North Carolinians, like the American population at large, have good reason to support voter identification requirements. The state has no method for validating the identity of those attempting to cast ballots, as poll workers simply compare the potential voter's stated name and address to a list created with Excel.

The lax policy, which is ridden with holes, comes with grave consequences (an assertion supported by examination of empirical evidence).

In an editorial that criticized voter-ID requirements, The Charlotte Observer betrayed that "41 non-citizens, from 28 countries, voted. All were here legally, but were not eligible to vote. The audit also found 24 cases of double-voting and two cases of voter impersonation (one by mail and one in person)" (emphasis mine).

Even though they reported this concrete evidence of illegal voting, the Observer editorialized that "the state’s elections are sound and virtually fraud-free."

These claims, which run alongside evidence to the contrary, ring hollow on their face. In the ultimate demonstration of the problem's severity, the U.S. Justice Department saw merit in prosecuting those who perpetuated the fraud against the state's election system. They charged 19 illegal North Carolinian voters, some of whom were formally indicted in August by a grand jury in Wilmington.

Days after the indictment of the illegal voters, federal immigration officials subpoenaed the North Carolina State Board of Elections, requesting 20 million documents. According to Fox News, the feds seek "more than 15 million documents in North Carolina’s voter registration database as well as more than 5.6 million individual ballots from 44 counties."

The federal involvement in North Carolina's election infrastructure, replete with wide-ranging subpoenas and indictments, would seem to indicate a need for solutions.

However, despite the widespread support for voter ID requirements in the state, and its issues with voter fraud, "North Carolina is presently one of 16 states, along with the District of Columbia, that does not require any verification or documentation to cast a ballot," per WUNC 91.5.

However, the disparity between the state's election law and the wants of the people of North Carolina is certain to be eradicated this November.

The North Carolina General Assembly advanced a constitutional amendment that would enable voter identification requirements, and it will be on the November 6th ballot as a public referendum. The proposed amendment reads,

Voters offering to vote in person shall present photographic identification before voting. The General Assembly shall enact general laws governing the requirements of such photographic identification, which may include exceptions.

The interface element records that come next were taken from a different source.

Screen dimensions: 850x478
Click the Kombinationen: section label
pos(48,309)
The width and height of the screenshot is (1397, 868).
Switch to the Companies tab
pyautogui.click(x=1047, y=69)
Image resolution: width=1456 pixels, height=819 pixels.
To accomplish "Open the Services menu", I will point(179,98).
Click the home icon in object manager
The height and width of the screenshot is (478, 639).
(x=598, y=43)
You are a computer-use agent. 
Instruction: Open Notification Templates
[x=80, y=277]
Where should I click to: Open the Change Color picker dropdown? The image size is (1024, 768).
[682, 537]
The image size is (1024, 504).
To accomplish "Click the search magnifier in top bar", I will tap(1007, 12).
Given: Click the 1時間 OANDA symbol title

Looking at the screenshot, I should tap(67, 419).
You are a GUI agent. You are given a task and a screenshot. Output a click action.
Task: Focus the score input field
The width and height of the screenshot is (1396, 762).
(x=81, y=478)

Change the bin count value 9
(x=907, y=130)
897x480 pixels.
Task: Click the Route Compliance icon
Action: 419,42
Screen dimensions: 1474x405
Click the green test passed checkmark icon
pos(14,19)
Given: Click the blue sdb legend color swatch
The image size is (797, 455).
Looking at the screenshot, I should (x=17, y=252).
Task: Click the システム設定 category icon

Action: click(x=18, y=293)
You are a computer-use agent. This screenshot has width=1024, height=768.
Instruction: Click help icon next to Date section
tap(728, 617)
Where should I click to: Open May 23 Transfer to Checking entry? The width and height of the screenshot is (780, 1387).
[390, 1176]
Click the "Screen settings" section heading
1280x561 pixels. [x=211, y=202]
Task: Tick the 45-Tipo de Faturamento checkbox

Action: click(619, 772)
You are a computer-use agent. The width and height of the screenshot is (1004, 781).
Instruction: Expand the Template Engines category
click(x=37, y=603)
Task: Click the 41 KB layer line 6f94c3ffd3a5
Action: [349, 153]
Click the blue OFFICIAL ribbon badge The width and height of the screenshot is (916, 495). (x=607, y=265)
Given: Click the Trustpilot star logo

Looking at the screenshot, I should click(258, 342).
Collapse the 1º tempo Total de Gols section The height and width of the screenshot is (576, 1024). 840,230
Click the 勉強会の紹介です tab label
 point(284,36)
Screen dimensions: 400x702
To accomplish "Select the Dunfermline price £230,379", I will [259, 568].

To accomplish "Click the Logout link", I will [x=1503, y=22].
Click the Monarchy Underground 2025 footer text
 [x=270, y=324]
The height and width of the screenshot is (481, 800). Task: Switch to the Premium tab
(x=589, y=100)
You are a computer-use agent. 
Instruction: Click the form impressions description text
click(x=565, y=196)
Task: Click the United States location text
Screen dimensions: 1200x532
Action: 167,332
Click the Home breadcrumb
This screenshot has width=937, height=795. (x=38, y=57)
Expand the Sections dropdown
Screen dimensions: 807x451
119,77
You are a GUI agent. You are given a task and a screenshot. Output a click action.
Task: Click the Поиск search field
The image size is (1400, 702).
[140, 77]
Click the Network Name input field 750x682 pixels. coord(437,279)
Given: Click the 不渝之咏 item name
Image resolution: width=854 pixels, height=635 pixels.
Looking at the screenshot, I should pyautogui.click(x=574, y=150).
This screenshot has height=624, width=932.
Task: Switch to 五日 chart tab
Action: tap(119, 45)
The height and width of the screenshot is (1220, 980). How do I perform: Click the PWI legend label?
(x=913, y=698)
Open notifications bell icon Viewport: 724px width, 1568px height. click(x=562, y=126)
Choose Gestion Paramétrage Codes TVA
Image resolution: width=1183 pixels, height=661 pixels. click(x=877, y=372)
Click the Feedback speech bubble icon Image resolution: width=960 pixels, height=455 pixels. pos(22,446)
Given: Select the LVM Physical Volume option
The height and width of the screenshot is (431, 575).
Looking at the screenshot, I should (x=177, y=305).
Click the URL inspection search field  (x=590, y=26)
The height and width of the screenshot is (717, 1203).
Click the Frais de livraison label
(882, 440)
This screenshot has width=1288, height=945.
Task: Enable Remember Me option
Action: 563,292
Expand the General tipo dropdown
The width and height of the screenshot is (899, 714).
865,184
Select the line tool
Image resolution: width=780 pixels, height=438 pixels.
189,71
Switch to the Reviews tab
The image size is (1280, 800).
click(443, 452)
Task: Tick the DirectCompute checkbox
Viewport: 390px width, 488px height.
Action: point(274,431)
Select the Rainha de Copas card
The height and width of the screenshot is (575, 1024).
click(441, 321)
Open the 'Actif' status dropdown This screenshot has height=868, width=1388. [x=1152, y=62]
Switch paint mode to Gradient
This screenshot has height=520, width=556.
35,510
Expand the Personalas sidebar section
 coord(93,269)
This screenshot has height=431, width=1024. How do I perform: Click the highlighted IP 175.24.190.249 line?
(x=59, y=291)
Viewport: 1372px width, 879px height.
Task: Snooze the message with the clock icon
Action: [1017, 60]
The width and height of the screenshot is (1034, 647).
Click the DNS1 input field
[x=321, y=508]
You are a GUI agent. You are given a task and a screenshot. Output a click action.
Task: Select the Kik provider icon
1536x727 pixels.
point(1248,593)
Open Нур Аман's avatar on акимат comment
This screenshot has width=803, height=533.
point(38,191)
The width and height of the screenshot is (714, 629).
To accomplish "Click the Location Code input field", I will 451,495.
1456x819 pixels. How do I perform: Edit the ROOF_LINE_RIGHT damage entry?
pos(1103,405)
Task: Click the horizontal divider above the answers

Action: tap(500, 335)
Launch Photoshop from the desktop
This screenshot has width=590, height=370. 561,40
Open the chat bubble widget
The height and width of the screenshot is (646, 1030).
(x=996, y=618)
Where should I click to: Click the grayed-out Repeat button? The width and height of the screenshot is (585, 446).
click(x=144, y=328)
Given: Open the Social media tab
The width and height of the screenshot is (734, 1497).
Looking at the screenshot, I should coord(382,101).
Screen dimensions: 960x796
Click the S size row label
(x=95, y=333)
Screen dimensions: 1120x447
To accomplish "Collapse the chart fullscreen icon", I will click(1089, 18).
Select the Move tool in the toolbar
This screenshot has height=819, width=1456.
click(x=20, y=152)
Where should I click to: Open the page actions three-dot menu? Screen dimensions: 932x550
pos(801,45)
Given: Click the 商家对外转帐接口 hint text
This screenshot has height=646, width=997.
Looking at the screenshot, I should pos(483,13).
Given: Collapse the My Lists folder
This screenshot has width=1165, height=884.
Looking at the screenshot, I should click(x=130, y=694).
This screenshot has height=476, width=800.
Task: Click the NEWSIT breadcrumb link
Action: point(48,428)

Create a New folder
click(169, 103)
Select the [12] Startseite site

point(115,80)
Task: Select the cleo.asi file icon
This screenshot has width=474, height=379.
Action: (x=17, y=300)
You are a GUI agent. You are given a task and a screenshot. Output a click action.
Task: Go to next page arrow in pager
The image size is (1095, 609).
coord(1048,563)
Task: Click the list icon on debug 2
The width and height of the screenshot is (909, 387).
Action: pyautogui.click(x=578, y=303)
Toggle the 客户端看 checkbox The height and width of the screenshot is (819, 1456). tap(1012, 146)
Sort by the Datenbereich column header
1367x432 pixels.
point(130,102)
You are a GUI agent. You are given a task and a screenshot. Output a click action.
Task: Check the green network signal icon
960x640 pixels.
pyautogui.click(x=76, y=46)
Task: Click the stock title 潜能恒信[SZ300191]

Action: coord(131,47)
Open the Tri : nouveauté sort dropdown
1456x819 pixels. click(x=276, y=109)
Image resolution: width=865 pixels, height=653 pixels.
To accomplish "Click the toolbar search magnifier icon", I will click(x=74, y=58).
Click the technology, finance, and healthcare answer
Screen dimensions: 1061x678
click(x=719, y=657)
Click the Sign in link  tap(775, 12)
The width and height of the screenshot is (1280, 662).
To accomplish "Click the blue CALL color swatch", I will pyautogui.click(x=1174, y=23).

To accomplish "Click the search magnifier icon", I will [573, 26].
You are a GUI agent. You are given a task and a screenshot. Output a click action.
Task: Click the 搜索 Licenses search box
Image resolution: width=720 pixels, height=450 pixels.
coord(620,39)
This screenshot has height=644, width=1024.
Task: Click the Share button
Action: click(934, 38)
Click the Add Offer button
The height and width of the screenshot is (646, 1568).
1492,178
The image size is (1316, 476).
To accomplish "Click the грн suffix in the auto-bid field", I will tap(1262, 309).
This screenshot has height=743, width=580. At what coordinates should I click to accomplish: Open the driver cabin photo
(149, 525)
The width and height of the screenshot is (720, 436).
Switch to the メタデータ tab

The proposed text would effectively "amend Section 2 and Section 3 of Article VI of the North Carolina Constitution," according to Ballotpedia.

Although the law that would follow the passage of the amendment has yet to be revealed by the General Assembly, 63% of North Carolinians support the proposal, per a poll by Elon University.

Elon University's poll also found that 67% of North Carolinians disbelieve the assertion that voter ID requirements aid Republican candidates, saying that their presence has no impact on the results of elections.

Gov. Martin

While voters reject claims that ID requirements boost the GOP, former North Carolina Governor James "Jim" Martin, a Republican, stated that in order to ensure equitable access to the ballots, state agencies "should be empowered to issue a photo ID as a basic civil right."


FDL Review, located in southwestern North Carolina, dually supports the sentiments of the North Carolina General Assembly and Governor Martin.

We encourage voters in the state of North Carolina to vote in favor of the constitutional amendment requiring voter ID, and in turn, we ask that the General Assembly craft legislation that makes voter identification more accessible to all communities, demographic groups, and political blocs in the state.

While erecting firewalls to prevent foreign cyberattacks is a credible objective for our national intelligence forces, it is also important that we tackle the problems facing our voting infrastructure stateside. This can occur without the disenfranchisement of particular groups from the political process, contrary to the statements of Governor Roy Cooper, a Democrat, and members of his party.